▶ **What is being asked**
Your response should contain each line of the data that includes "screenshot".

▶ **Raw data**
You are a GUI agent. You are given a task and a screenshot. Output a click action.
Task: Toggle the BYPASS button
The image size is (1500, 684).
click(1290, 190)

---

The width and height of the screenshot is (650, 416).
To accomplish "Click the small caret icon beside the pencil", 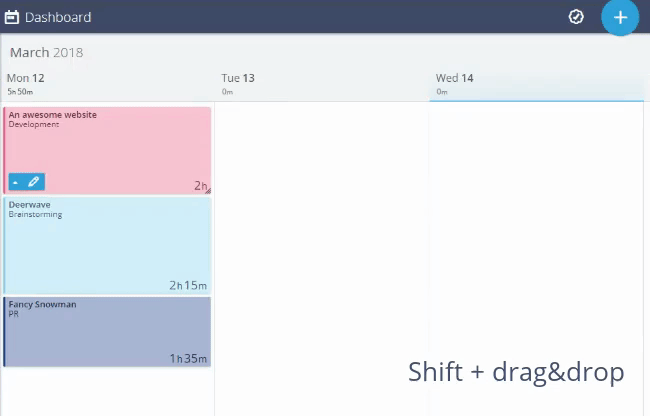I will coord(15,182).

▶ **Completed task**
You are a GUI agent. You are given a task and a screenshot. Output a click action.
The width and height of the screenshot is (650, 416).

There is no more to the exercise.